[Start of Attachment]

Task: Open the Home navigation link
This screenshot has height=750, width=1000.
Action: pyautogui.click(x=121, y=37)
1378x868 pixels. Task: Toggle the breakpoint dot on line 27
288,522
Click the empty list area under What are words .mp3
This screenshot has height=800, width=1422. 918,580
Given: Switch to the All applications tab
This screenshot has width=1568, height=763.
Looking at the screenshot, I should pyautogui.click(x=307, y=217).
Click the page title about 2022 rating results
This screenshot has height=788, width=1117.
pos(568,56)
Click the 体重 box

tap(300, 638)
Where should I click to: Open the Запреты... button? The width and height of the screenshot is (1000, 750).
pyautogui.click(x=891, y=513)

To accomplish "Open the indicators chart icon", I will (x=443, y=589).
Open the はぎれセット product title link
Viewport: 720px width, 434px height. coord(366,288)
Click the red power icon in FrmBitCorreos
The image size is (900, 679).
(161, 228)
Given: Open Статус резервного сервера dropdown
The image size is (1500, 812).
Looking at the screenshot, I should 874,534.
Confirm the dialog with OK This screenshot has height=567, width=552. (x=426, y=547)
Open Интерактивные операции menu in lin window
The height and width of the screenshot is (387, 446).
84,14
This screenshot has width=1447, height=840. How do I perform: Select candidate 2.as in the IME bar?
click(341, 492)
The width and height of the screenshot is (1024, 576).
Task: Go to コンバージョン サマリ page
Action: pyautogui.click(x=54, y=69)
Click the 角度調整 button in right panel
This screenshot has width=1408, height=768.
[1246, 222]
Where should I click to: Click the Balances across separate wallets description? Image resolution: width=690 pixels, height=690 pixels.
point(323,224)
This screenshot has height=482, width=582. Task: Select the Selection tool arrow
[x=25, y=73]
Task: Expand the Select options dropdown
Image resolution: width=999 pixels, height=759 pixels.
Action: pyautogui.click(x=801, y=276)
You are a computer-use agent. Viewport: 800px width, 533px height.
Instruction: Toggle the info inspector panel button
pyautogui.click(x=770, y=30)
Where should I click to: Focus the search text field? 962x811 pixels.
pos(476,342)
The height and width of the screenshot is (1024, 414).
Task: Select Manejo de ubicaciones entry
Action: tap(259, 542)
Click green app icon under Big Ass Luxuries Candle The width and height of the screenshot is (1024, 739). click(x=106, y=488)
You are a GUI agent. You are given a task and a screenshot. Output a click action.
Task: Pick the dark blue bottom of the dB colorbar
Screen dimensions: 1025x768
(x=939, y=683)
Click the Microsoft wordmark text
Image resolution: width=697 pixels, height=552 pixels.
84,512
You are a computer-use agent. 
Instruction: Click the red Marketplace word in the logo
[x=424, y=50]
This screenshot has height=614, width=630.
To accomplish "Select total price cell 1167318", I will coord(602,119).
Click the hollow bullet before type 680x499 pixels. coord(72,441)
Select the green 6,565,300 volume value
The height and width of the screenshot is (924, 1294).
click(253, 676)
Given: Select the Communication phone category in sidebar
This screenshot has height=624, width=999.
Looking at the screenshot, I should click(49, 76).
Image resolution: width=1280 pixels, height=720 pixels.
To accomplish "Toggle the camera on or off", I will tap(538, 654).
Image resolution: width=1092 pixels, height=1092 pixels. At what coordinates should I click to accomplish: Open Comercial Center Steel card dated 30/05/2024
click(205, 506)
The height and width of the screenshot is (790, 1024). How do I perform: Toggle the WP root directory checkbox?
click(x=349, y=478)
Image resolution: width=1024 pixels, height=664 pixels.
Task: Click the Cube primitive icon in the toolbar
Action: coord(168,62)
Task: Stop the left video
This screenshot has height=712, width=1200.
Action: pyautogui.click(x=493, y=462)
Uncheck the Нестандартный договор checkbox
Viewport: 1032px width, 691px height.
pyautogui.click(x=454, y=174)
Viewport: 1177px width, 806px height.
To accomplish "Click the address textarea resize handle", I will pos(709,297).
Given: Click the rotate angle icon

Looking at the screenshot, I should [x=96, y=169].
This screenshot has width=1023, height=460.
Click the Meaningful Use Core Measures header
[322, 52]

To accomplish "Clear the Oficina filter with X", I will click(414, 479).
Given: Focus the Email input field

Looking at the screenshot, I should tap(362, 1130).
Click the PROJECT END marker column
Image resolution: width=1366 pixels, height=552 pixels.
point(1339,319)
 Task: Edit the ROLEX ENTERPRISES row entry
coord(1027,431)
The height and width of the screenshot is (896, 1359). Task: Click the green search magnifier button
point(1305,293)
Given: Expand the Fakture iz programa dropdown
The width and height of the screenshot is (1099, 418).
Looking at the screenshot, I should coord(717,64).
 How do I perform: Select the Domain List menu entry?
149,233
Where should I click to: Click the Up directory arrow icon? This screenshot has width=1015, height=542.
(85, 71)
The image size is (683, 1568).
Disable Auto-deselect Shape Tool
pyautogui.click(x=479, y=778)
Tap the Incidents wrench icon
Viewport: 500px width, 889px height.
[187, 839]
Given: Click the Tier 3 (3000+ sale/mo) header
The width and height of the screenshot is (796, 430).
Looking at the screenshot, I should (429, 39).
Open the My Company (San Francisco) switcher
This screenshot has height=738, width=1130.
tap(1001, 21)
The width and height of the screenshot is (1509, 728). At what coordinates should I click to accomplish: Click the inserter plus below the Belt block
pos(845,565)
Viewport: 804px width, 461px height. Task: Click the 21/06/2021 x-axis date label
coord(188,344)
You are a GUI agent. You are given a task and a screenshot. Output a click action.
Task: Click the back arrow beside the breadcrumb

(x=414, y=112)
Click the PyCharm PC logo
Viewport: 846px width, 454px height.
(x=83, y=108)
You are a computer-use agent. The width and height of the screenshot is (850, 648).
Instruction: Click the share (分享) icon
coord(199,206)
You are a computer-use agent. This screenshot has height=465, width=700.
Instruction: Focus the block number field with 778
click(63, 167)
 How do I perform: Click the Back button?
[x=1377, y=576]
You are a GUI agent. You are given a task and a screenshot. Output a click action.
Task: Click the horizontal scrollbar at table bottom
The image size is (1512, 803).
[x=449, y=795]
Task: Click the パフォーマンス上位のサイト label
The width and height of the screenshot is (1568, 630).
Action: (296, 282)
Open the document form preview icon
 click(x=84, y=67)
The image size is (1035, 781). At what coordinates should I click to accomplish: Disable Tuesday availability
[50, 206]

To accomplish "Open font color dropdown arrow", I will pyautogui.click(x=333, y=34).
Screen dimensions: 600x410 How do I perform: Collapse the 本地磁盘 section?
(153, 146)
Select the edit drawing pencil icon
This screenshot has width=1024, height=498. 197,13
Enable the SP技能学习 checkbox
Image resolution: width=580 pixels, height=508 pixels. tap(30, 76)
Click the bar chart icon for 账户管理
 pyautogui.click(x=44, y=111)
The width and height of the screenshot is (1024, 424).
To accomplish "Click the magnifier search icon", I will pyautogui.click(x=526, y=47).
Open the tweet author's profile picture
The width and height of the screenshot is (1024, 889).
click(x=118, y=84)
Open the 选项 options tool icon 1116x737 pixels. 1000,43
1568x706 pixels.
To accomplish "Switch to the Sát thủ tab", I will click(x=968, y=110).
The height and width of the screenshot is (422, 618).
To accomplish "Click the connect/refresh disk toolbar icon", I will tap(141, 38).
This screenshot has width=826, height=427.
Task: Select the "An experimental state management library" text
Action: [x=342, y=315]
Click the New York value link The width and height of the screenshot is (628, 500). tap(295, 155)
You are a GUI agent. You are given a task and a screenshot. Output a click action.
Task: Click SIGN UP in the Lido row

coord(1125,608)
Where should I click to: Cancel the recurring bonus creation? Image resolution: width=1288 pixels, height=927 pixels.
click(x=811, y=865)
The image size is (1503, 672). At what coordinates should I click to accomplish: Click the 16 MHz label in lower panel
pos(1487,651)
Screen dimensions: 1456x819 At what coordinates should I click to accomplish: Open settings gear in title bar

[End of Attachment]

For every line of the data above that contains "value", copy that line.

Output for this task.
Select the green 6,565,300 volume value
Click the New York value link The width and height of the screenshot is (628, 500). tap(295, 155)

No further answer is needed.